» **Assignment**
Nothing in the records may be altered, and no picture may be included. Restate them in full.

|---|

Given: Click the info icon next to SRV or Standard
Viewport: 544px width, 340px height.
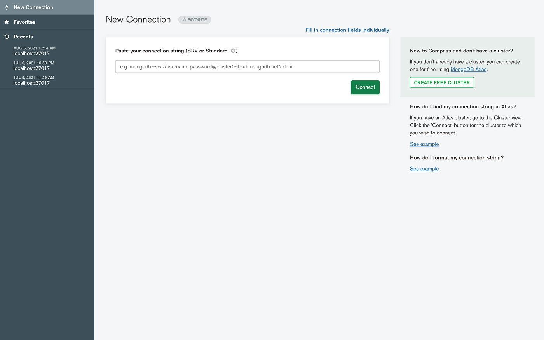Looking at the screenshot, I should [233, 51].
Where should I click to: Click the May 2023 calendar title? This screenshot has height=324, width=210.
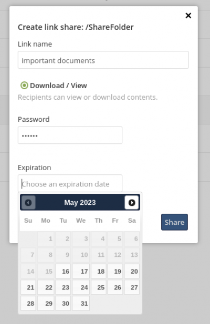tap(80, 203)
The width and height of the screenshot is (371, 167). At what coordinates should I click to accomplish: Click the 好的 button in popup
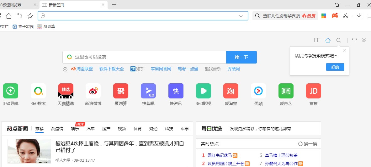335,67
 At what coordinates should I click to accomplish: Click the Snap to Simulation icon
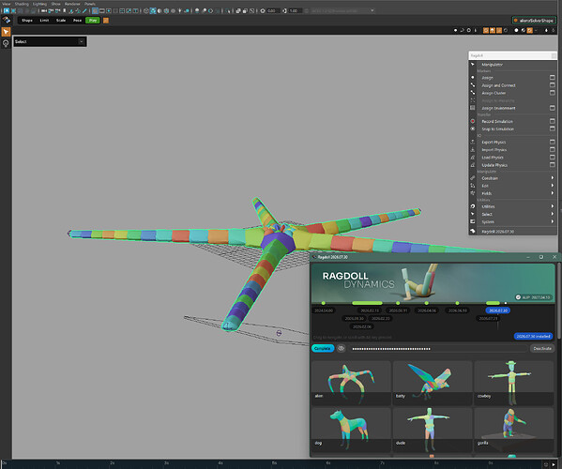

|---|

» **Result below**
Given: Click the info icon next to SRV or Standard
Viewport: 544px width, 340px height.
Looking at the screenshot, I should [233, 51].
Where should I click to: Click the May 2023 calendar title? This screenshot has height=324, width=210.
tap(80, 203)
The width and height of the screenshot is (371, 167). At what coordinates should I click to accomplish: Click the 好的 button in popup
335,67
 At what coordinates should I click to accomplish: Click the Snap to Simulation icon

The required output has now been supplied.